Time slips by quickly. I'm getting right back into a routine that entails a daily visit to the CBS office wedged in between domestic and personal tasks. On Monday after work, I had a replacement screen fitted to my Samsung Galaxy Ace II. Only when I was on my way home on the bus did I discover that although the touch screen itself worked fine, the touch area and home button at the bottom of the screen didn't work. That meant a trip back to the shop on Tuesday morning to get it fixed. The tech guys were charming and apologetic. They were in a rush and I was in a rush at the end of Monday, so neither of us had tested it thoroughly before parting company.

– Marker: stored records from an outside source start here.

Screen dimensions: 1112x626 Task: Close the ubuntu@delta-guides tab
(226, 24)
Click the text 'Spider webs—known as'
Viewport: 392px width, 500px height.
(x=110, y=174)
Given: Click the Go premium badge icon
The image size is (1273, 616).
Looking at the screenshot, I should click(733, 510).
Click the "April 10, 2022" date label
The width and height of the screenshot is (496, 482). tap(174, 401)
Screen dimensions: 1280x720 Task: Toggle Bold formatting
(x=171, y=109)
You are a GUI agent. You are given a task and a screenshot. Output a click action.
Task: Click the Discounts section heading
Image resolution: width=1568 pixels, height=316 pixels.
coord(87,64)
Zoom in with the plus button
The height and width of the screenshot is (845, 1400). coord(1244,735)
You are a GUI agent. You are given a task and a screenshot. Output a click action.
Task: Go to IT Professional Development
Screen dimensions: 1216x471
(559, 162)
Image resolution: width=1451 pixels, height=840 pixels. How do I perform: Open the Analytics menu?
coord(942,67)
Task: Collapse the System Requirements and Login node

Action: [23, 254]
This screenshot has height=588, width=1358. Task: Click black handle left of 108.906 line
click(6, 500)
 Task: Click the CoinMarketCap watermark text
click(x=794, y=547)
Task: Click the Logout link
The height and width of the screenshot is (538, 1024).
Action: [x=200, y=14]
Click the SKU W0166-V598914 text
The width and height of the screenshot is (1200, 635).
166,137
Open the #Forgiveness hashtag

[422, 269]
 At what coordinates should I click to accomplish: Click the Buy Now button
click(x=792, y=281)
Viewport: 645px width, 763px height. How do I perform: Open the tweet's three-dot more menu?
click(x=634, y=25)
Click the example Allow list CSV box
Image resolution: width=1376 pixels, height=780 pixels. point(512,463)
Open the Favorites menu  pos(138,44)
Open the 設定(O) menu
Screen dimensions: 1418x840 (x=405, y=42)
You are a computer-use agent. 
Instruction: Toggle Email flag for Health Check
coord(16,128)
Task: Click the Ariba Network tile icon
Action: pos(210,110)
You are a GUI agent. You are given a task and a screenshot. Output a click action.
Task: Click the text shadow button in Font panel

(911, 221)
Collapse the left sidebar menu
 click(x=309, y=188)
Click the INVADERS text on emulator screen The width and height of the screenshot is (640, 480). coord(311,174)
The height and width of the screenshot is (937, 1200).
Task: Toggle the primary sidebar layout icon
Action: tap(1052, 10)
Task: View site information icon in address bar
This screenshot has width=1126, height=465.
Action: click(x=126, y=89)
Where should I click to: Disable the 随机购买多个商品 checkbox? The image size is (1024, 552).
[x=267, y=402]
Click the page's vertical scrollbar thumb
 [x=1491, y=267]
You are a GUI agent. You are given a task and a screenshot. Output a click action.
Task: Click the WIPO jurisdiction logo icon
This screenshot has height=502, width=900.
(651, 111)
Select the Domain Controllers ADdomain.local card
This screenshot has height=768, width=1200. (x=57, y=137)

While I was waiting for the second repair I popped into W H Smith, and impulse bought a couple of novels to read - Patricia Cornwell's 'Dust' and John Le Carre's 'A delicate truth', both of which hit my curiosity button, and were a discount bundle. I started the former to kill time, and was soon hooked. Over the past few years I haven't read many books. I simply lost interest. I read a lot of news on line, and get doses of fiction from watching telly, and on Monday that meant the first Episode of the acclaimed 'Hinterland' on BBC Four, which was first produced on S4C, and is gloriously bi-lingual, and for once it's not Danish or Swedish and English, it's Cymraeg - Ardderchog bechgyn!
Blessed or cursed with a strongly visual way of engaging, I get a lot from well crafted authentic film drama. If you're interested in storyline and its messages, concentration of narrative in visual images saves lots of time. It's another way of saying that I'm impatient with slow convoluted descriptive narrative. If I want that sort of imaginative pleasure from words, I'd choose poetry to conjure with. Now, I like Cornwell's complex story lines, but tend to speed read terse descriptive passages she uses to evoke mood and atmosphere. In this respect, 'Dust' portrays the world in much the same way as in novels she wrote a dozen years ago - wintry, dank and grey for the most part.
I wondered if I still had enough patience and concentration not to get bored with reading a novel. I now realise that when I'm abroad or on holiday I have little taste for reading because there's so much to see take an interest in and take pictures of. Yet, leisure reading is a major industry, and every expatriate community I know of has some kind of book exchange facility, if not a library, so many if not most people do read. When I get stuck into a book, I shut the world out completely and read every spare moment of the day and evening until I fall asleep. That's easy when the world outside resembles the backdrop of a Patricia Cornwell novel, as it has done here lately.
Wednesday morning, I acquired a new office chair for home. It'll do me no end of good, as it sits tall enough at my desk to allow correct typing posture. I should have done this years ago. Ashley and I drove to the PMR offices in Chepstow in the afternoon, to sort out some issues with several radios. The weather had cleared up sufficiently by then to make it a very pleasant drive, with the deciduous trees along the route glamorous with fresh growth of leaves.